Source text:
-------

On Tue, Mar 02, 2010 at 06:07:10PM -0500, Mathieu Desnoyers wrote:
> * Josh Triplett (josh@...htriplett.org) wrote:
> > On Thu, Feb 25, 2010 at 06:23:16PM -0500, Mathieu Desnoyers wrote:
> > > I am proposing this patch for the 2.6.34 merge window, as I think it is ready
> > > for inclusion.
> > > 
> > > Here is an implementation of a new system call, sys_membarrier(), which
> > > executes a memory barrier on all threads of the current process.
> > [...] 
> > 
> > > Signed-off-by: Mathieu Desnoyers <mathieu.desnoyers@...icios.com>
> > > Acked-by: KOSAKI Motohiro <kosaki.motohiro@...fujitsu.com>
> > > Acked-by: Steven Rostedt <rostedt@...dmis.org>
> > > Acked-by: Paul E. McKenney <paulmck@...ux.vnet.ibm.com>
> > > CC: Nicholas Miell <nmiell@...cast.net>
> > > CC: Linus Torvalds <torvalds@...ux-foundation.org>
> > > CC: mingo@...e.hu
> > > CC: laijs@...fujitsu.com
> > > CC: dipankar@...ibm.com
> > > CC: akpm@...ux-foundation.org
> > > CC: josh@...htriplett.org
> > 
> > Acked-by: Josh Triplett <josh@...htriplett.org>
> > 
> > I agree that v9 seems ready for inclusion.
> 
> Thanks!
> 
> > 
> > Out of curiosity, do you have any benchmarks for the case of not
> > detecting sys_membarrier dynamically?  Detecting it at library
> > initialization time, for instance, or even just compiling to assume its
> > presence?  I'd like to know how much that would improve the numbers.
> 
> Citing the patch changelog:
> 
> Results in liburcu:
> 
> Operations in 10s, 6 readers, 2 writers:
> 
> (what we previously had)
> memory barriers in reader: 973494744 reads, 892368 writes
> signal-based scheme:      6289946025 reads,   1251 writes
> 
> (what we have now, with dynamic sys_membarrier check, expedited scheme)

-------

Short task 1:
Answer these about the sys_membarrier email thread:
(a) Which kernel merge window was the patch proposed for?
(b) What does the new system call do, according to the proposal?
(c) How many writes does the signal-based scheme record in the liburcu results?
Short task 2: What would come next in the sys_membarrier email thread? Write the next part, starting right after the line "(what we have now, with dynamic sys_membarrier check, expedited scheme)".

-------

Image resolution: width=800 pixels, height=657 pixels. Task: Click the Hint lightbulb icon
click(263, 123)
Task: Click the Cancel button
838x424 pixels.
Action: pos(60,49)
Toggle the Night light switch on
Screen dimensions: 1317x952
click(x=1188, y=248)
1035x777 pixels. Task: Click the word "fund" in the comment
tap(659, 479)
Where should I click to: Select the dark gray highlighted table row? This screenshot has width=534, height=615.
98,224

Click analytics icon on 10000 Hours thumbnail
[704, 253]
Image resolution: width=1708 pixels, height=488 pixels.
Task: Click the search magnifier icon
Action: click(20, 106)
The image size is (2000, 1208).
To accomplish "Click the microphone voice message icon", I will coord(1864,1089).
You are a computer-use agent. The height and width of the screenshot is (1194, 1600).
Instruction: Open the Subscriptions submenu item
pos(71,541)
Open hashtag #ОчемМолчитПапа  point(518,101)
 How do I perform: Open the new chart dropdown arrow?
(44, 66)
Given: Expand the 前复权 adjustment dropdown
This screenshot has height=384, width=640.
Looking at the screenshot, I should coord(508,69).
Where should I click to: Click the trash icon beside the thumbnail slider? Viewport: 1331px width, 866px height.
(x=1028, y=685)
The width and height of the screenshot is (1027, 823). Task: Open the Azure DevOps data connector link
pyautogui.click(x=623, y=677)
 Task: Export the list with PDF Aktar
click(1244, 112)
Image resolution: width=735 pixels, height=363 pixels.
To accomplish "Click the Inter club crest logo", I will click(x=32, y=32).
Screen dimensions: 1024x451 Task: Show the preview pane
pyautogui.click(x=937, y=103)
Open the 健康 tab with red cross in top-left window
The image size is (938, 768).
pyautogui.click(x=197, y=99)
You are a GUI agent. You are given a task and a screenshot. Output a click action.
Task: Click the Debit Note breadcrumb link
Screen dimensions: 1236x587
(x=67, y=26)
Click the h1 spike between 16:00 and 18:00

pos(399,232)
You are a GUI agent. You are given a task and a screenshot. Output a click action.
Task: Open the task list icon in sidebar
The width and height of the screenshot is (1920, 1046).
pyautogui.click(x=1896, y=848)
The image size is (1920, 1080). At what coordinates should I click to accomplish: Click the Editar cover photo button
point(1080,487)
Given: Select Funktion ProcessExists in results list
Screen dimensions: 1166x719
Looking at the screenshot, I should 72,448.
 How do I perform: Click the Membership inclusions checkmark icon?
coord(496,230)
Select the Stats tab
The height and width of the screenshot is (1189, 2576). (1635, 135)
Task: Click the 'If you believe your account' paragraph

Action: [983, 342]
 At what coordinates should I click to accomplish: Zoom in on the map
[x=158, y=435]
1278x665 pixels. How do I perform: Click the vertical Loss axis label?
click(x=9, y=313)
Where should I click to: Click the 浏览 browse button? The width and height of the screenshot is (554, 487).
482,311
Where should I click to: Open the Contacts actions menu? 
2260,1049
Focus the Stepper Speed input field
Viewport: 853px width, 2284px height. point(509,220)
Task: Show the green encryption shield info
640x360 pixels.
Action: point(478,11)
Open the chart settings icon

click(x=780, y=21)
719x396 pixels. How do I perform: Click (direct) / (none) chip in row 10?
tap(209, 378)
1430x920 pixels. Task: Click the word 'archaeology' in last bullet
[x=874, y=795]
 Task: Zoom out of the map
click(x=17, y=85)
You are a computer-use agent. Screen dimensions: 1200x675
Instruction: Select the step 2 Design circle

-------

Expected answer 1:
(a) The 2.6.34 merge window.
(b) It executes a memory barrier on all threads of the current process.
(c) 1251 writes.

Expected answer 2:
> memory barriers in reader: 907693804 reads, 817793 writes
> sys_membarrier scheme:    4316818891 reads, 503790 writes
> 
> So basically, yes, there is a significant overhead on the read-side if we
> compare the dynamic check (0.39 ns/read per reader) to the signal-based scheme
> (0.26 ns/read per reader) (which only needs the barrier()). On the update-side,
> we cannot care less though.

Just wanted to confirm that the signal results also hold for the
assume-sys_membarrier approach.

> > If significant, it might make sense to try to have a mechanism similar
> > to SMP alternatives, to have different code in either case.  dlopen,
> > function pointers, runtime code patching (nop out the rmb), or similar.
> 
> Yes, definitely. It could also be useful to switch between UP and SMP primitives
> dynamically when spawning the second thread in a process. We should be careful
> when sharing memory maps between processes though.

Might prove useful for some use cases, sure.  Not a high priority given
complexity:performance ratio though, I think.